I mean it really is uh like that the show was born out of this observation just that people were kind of not listening to each other and being crazy and and and so we wanted to kind of depict somebody who who is having trouble kind of hearing opposing views or hearing some that maybe his interpretation of history
is very wrong. And uh and and yet also that that that's that can be a good person who wants to do better also, right, Can I tell you what I love about the show is that it's funny, it's poignant. It has I think I'll stand to be corrected, possibly the largest um Native American writing room in all of television. Maybe it's like giants, it's up there you know, it's not top it's up there. It's up there. You you you have like a Native American cost, You've done the
thing that everyone says it's impossible. Everyone goes like, if you include people, then white people don't work. And it's like you're working, they're working. It's a great shows. I'm doing. Okay, you're doing okay, Yeah, you're doing okay. Um. Yeah, there's another show called Reservation Dogs, which is also amazing, amazing, and that show has a ton of Native American writers and directors. A lot of our directors. We shared a lot of directors between the shows. Um and yeah, it's
just it's been an incredibly humbling experience for me. I think, I think before getting into this, I intellectually understood the value of representation and I would I would, I could talk about it very fluently and and advocate for it. But but being in this experience has just like really made a kick in for me in a way that
I don't know. It's been. It's been incredible. It shows you know, because like the jokes that you're telling, the storylines that you that you have, it doesn't become something that it's not supposed to be. It becomes fresh, it becomes authentic. It's it's I mean, that's why I got renewed. Is it is what I think? You know, it's like season two, it's it's an exciting season change as well.

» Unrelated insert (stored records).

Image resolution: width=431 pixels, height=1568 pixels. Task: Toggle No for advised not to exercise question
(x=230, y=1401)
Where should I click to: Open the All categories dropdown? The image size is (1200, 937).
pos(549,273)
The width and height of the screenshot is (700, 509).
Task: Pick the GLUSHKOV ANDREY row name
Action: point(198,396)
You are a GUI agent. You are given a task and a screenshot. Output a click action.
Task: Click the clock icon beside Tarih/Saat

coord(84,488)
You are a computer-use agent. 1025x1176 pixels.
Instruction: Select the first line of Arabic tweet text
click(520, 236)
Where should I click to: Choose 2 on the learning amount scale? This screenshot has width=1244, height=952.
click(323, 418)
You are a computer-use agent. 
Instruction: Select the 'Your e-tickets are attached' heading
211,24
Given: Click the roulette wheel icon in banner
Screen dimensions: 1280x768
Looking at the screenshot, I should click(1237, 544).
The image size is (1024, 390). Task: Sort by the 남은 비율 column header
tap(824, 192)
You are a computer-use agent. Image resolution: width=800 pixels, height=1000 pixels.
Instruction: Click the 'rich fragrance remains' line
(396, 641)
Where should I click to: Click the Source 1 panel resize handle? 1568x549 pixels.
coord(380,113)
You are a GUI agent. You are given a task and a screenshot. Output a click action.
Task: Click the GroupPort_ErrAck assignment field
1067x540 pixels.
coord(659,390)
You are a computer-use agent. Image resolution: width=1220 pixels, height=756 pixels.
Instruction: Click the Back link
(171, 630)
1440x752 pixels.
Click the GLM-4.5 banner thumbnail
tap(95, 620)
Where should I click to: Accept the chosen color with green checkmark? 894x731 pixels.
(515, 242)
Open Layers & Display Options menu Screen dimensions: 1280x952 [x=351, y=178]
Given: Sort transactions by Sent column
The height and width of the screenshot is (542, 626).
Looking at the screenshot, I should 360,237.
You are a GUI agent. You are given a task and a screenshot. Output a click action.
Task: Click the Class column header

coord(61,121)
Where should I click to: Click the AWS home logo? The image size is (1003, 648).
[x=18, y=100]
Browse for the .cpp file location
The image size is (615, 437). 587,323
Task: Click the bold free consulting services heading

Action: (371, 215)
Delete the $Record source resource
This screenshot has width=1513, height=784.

I don't want to spoil anything for those I haven't seen the first season, but essentially, your character comes into this world where he's trying to preserve his name, the Rutherford name comes in, realizes at some point that you know, his family doesn't stand for the best thing you know in the past. But as we're going into season two,
the journey changes slightly. What can you tell us about it? Uh? So, yeah, that you know we left at the end of season one, my character really had this like catastrophic identity crisis and uh and and I think going into it and and all of season one really I think, uh, Mike co creators Mike Schuer and Sierra Teller ornellis that the three of us like really wanted to grapple with some big ideas.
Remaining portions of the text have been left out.